AI: (answers with 30 lines of text(1/3) and code
(2/3)) With this I send AI in the wrong direction: it halluzinated there
is a readom planar graph, but there is none.
(I need to install packages and execute the code.) I get:
AttributeError: module ‘networkx’ has no attribute
‘random_planar_graph’
We can execute it
AI: (answers with 10 lines of text(1/2) and code
(1/2)) It corrects itself, describes the alternatives and chooses
one
I get some result. But layout spreads only into one direction. (I
don’t know what’s going on. Code seams to be ok.) For debugging it
would be nice to step through the simulation. Can you change the code
for this
A first layout, not good. What’s going on
here?
AI: (answers with 27 lines of text(1/3) and code
(2/3)) It adds a mechnism to plot every step so I can follow the
dynamics.
We add damping
It is good at some steps, but it oscillates. I think we need to add
damping
AI: (answers with 29 lines of text(1/4) and code
(3/4)) It adds damping.
Somewhat better. But not
good.
That’s somewhat better, but the test graph is not fully connected.
Difficult to judge. Let’s try it with nx.triangular_lattice_graph to get
e full picture.
AI: (answers with 28 lines of text(1/5) and code
(4/5)) It moves to nx.triangular_lattice_graph.
For the triangular graph we get
stuck.
We go to 3D
Layout does not really get planar. It get’s stuck. I think we have to
go 3D and the project it back to 2D. What do you think?
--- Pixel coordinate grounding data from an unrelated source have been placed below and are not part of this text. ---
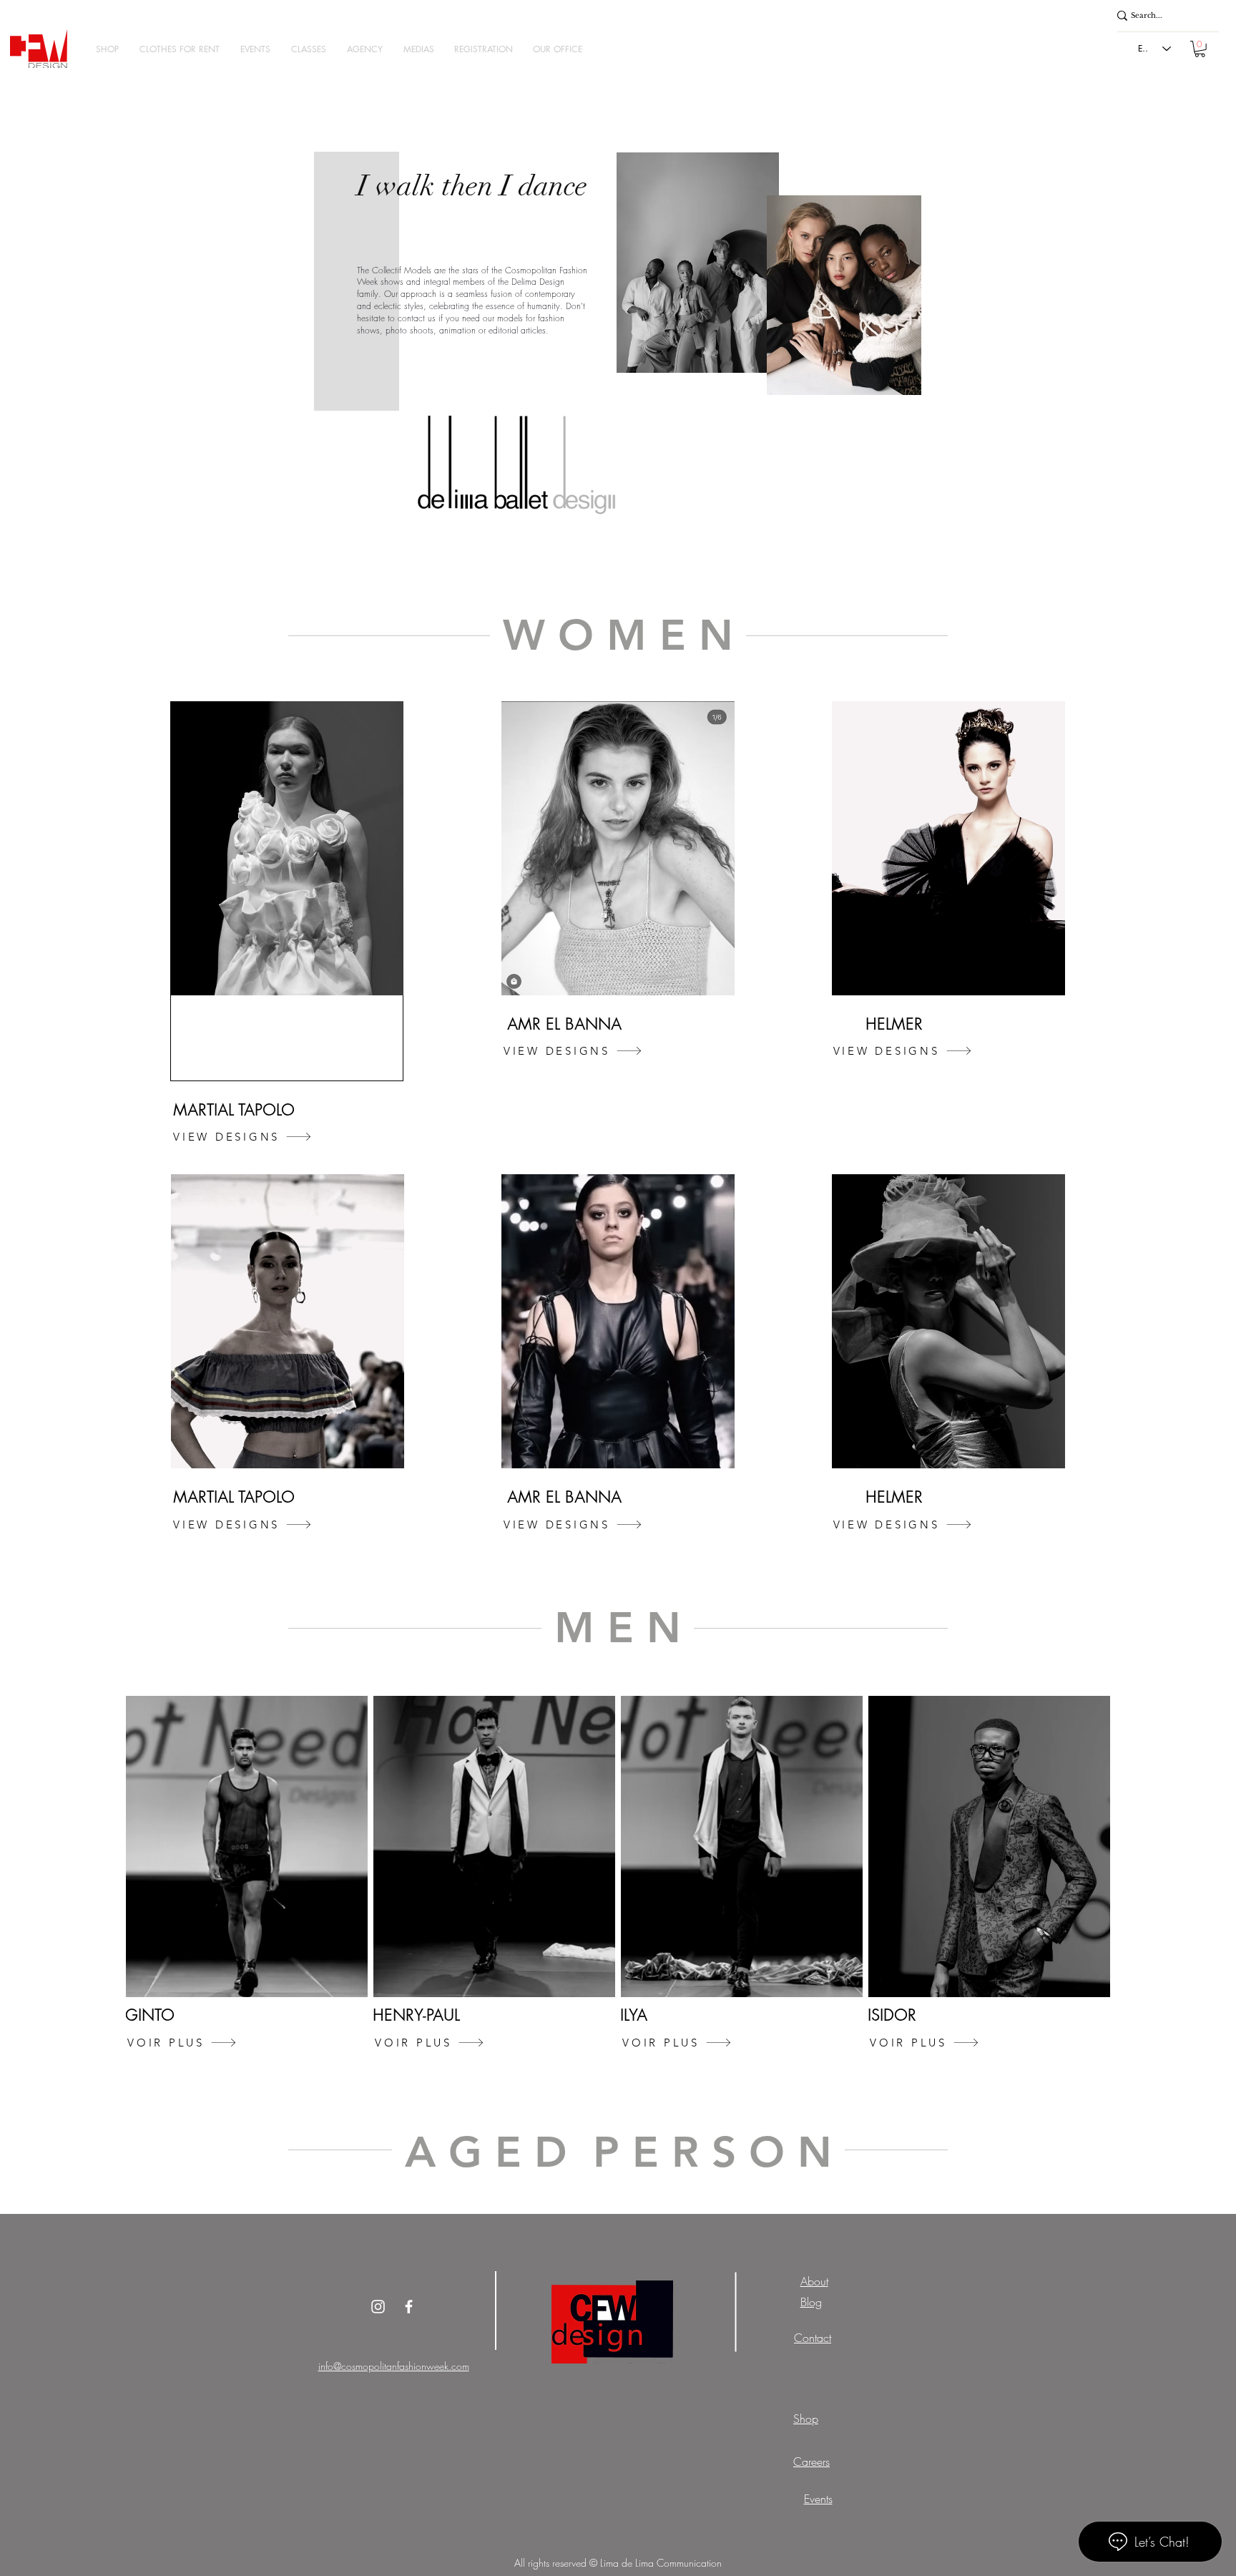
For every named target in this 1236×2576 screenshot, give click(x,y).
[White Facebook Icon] (409, 2307)
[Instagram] (378, 2307)
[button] (107, 49)
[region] (286, 891)
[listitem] (247, 1875)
AI: (answers with 28 lines of text(1/4) and code
(3/4)) Despite of my rather superficial description it graps the concept
and modifies the code accordingly
there is something wrong I don’t see any movement
AI: (answers with 28 lines of text(1/3) and code
(2/3)) It concludes that wrong parameters do freeze the dynamcis right
away. It proposes a new set of paramenters, describes why and changes
the cod accordingly
It works great. But sometime the projection is not good. Can we calc
the major orientation in space, and do a sort of orthogonal
projection?
Layout is good, but sometimes only
visible from the side
We improve the projection to
2D
AI: (answers with 20 lines of text(1/3) and code
(2/3)) It follows my recommendation and comes up with an algorithm and
package how to do this.
Wow, finally it works very good.
A 3D spring particle layout now looking
good
AI: You’re welcome! I’m glad to hear that the
solution worked well for you. If you have any more questions in the
future, whether they’re about programming, data visualization, or
anything else, feel free to ask. Happy coding!